Лишь после того как подобные рассуждения были возведены до уровня всеобщих нравственных истин – тем, что все это было представлено в свете библейских примеров и моральных сентенций, вследствие чего удалось искусно разжечь отвращение публики и она содрогалась от ужаса, – является малая посылка, постепенно следующая за звеньями большой посылки и обрушивающая на голову Людовика ураган прямых обвинений. Острая партийная вражда открывает путь нападкам на личность покойного со всей силой и необузданностью, которые только были возможны.
Четыре часа длилась речь Жана Пти, и, как только он умолк, раздался голос его доверителя герцога Бургундского: «Je vous avoue» [«Я одобряю»]. Для герцога и его близких родичей были изданы четыре экземпляра этой оправдательной речи в виде роскошной книги в переплете из тисненой кожи, с золотом и миниатюрами. Одна из этих книг и поныне хранится в Вене. Эта речь была также издана для продажи9.
Потребность любому житейскому эпизоду придавать форму нравственного образца, любое суждение облекать в форму сентенции, из-за чего оно приобретает нечто субстанциальное и неприкосновенное, – короче говоря, этот процесс кристаллизации мысли находит свое наиболее общее и естественное выражение в пословицах. Пословицы выполняют в средневековом мышлении яркую жизненную функцию. В повседневном обиходе их сотни, и почти все они метки и содержательны. Звучащая в пословице мудрость порою проста, порою глубока и исполнена благожелательности; чаще всего пословица иронична; она добродушна и обычно довольствуется малым. Она никогда не проповедует сопротивление, она всегда успокаивает. С улыбкой или снисходительным вздохом, она позволяет торжествовать корыстолюбцу и оставляет безнаказанным лицемера. «Les grans poissons mangent les plus petis» [«Большие рыбы пожирают малых»]. «Les mal vestus assiet on dos au vent» [«В худой одежонке садятся спиною к ветру»]. «Nul n’est chaste si ne besogne» [«Стыдятся, когда боятся»]. Иногда в пословице проглядывает цинизм: «L’homme est bon tant qu’il craint sa peau» [«Добряк по натуре – из-за заботы о собственной шкуре»]. «Au besoing on s’aide du diable» [«B нужде и дьявол подмога»]. За всем этим, однако, скрывается кротость, которая не хочет никого порицать. «Il n’est si ferré qui ne glice» [«Не подкуешь так, чтоб не споткнулся»]. Вопреки сетованиям моралистов на людскую испорченность и греховность народная мудрость взирает на все это с пониманием и улыбкой. В пословице сгущаются в единый образ мудрость и мораль разных времен и разных сфер жизни. Одни пословицы по духу совершенно евангельские, другие – простодушно-языческие. Народ, в повседневном употреблении которого насчитывается столько пословиц и поговорок, предоставляет теологам и философам полемизировать, мотивировать и аргументировать – сам же он с любым явлением разделывается при помощи суждения, которое отдается в людях как звон колокола. Народ воздерживается от пустословия и избегает неясностей. Пословицы сразу же разрубают узлы: стоит припомнить подходящую пословицу – и дело сделано. Склонность к материализации мысли предоставляет культуре весьма существенные преимущества.

ЧТО СДЕЛАТЬ:
Воспроизведите дословно часть отрывка выше: начните со слов «Лишь после того» и продолжайте вплоть до слов «только были возможны.».

ИМЕЮЩИЕСЯ ДАННЫЕ:

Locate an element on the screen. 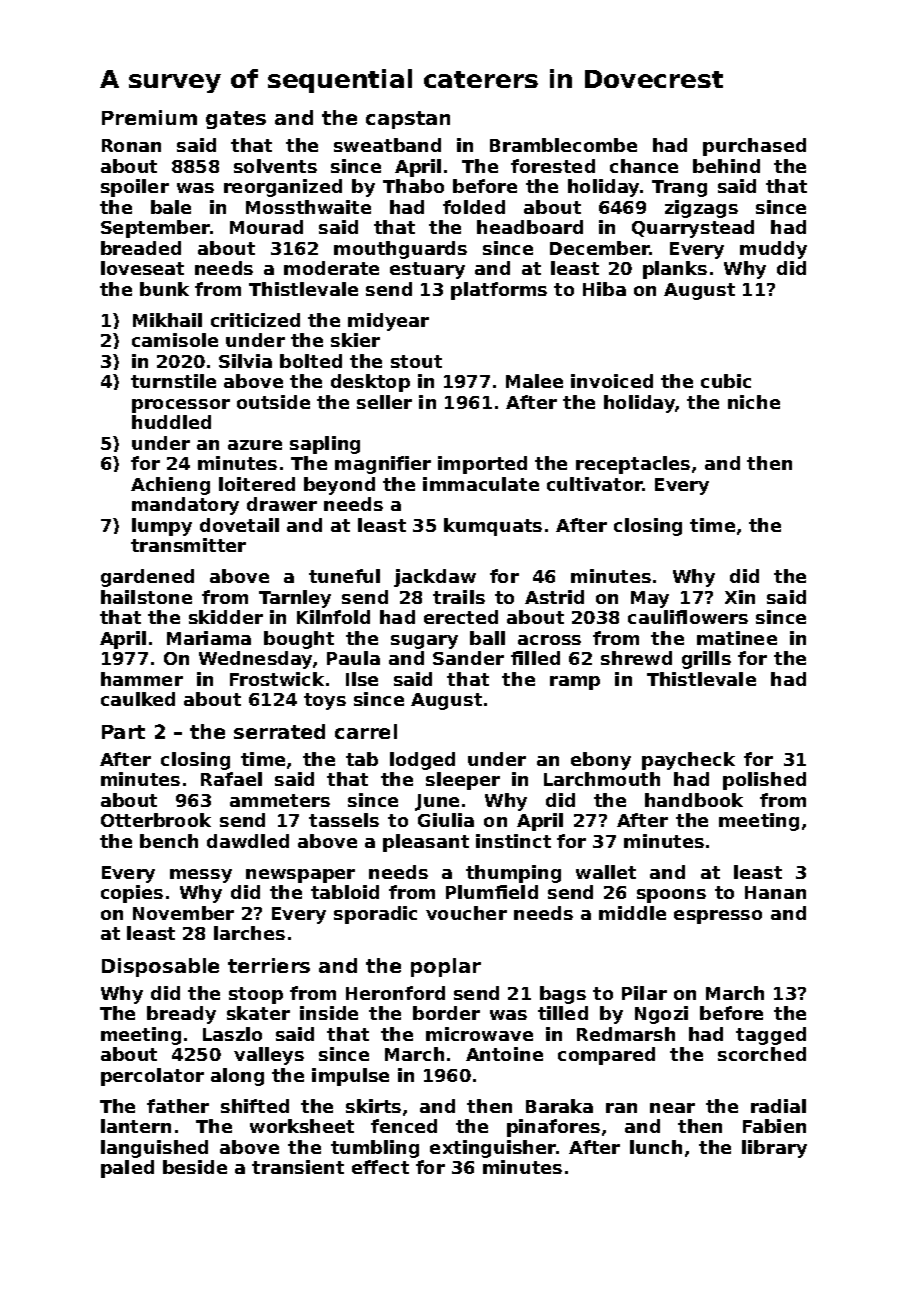 The width and height of the screenshot is (908, 1316). extinguisher is located at coordinates (493, 1149).
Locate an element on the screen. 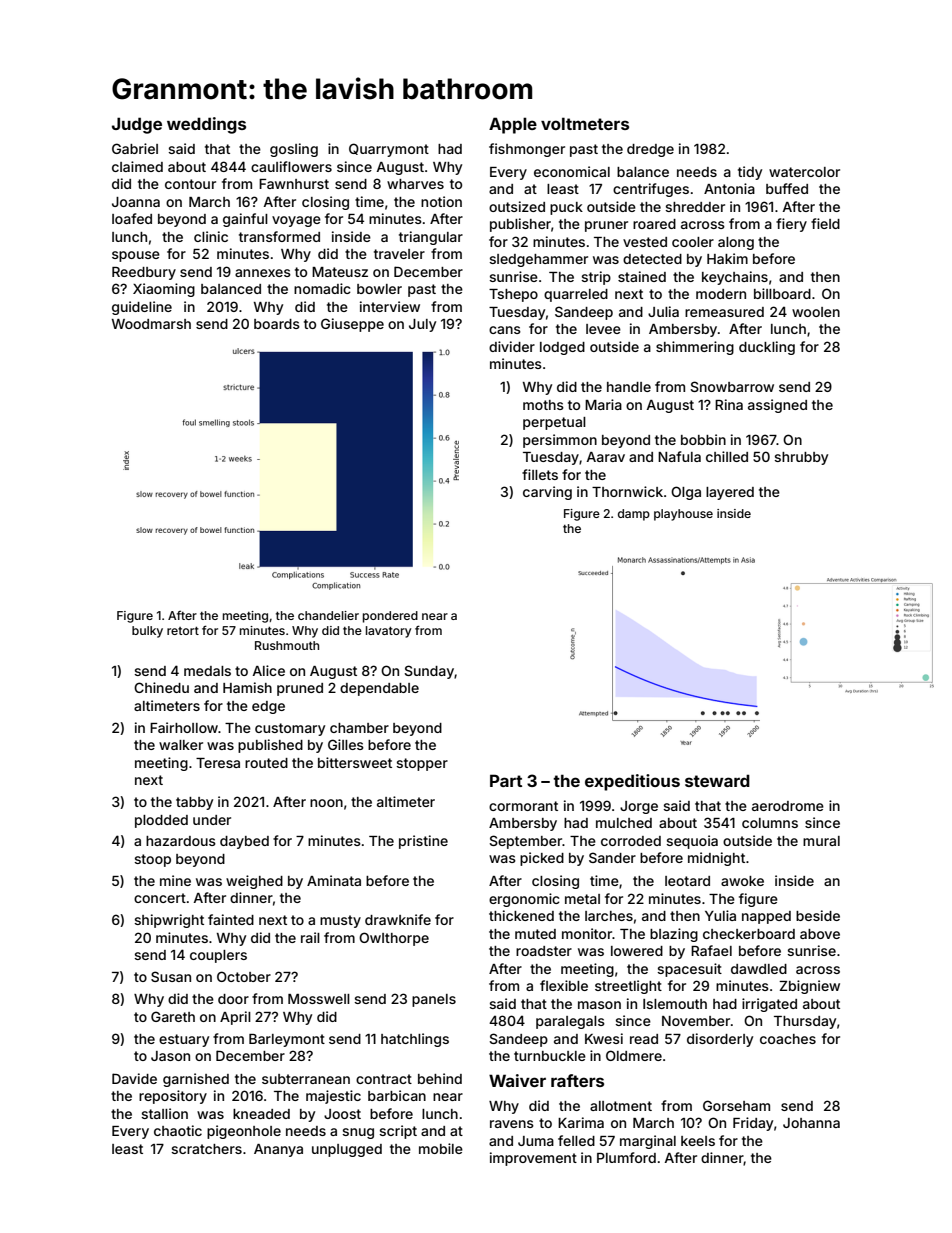 Image resolution: width=952 pixels, height=1233 pixels. Plumford is located at coordinates (626, 1157).
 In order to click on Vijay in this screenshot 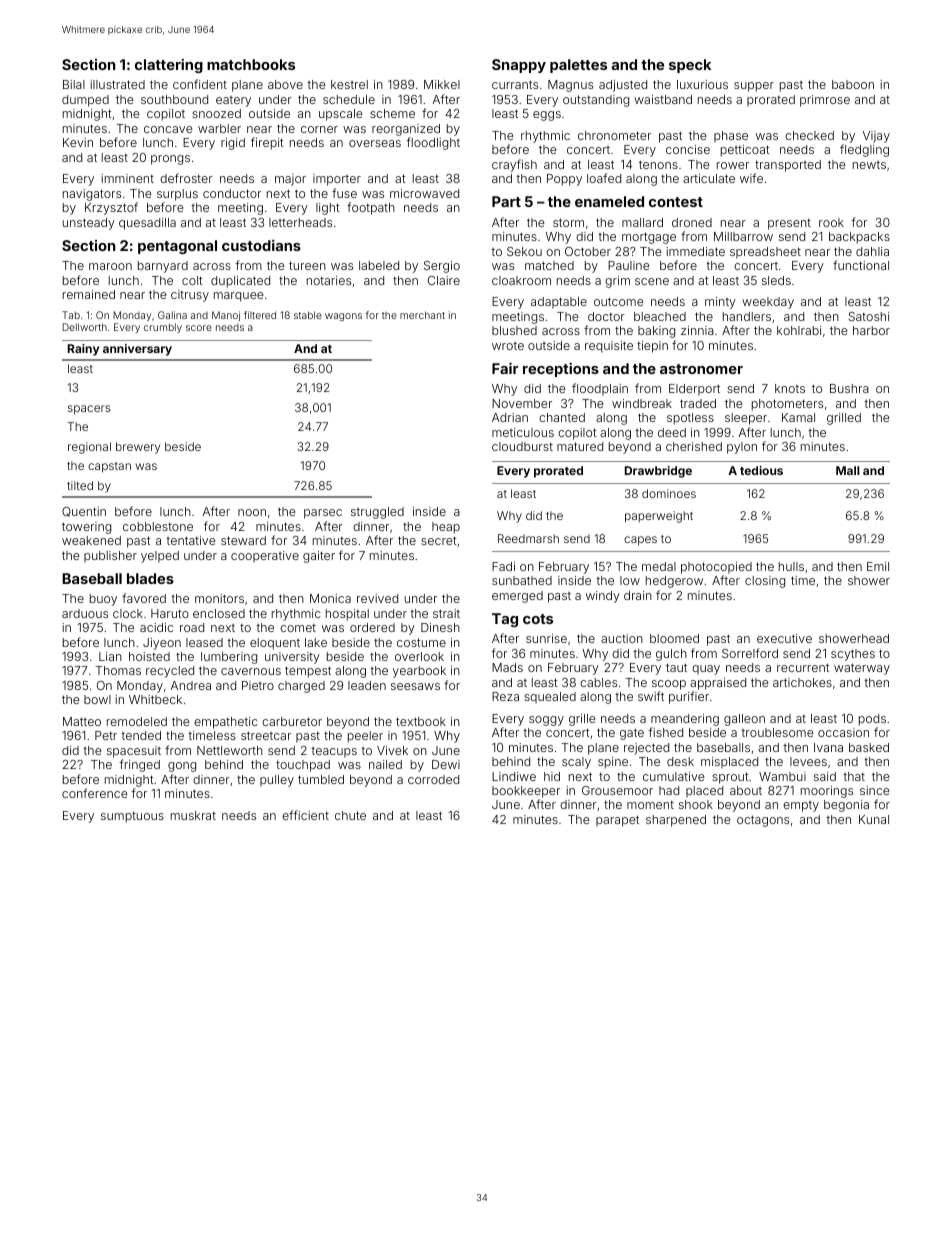, I will do `click(876, 137)`.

ОТВЕТ К ЗАДАНИЮ:
Лишь после того как подобные рассуждения были возведены до уровня всеобщих нравственных истин – тем, что все это было представлено в свете библейских примеров и моральных сентенций, вследствие чего удалось искусно разжечь отвращение публики и она содрогалась от ужаса, – является малая посылка, постепенно следующая за звеньями большой посылки и обрушивающая на голову Людовика ураган прямых обвинений. Острая партийная вражда открывает путь нападкам на личность покойного со всей силой и необузданностью, которые только были возможны.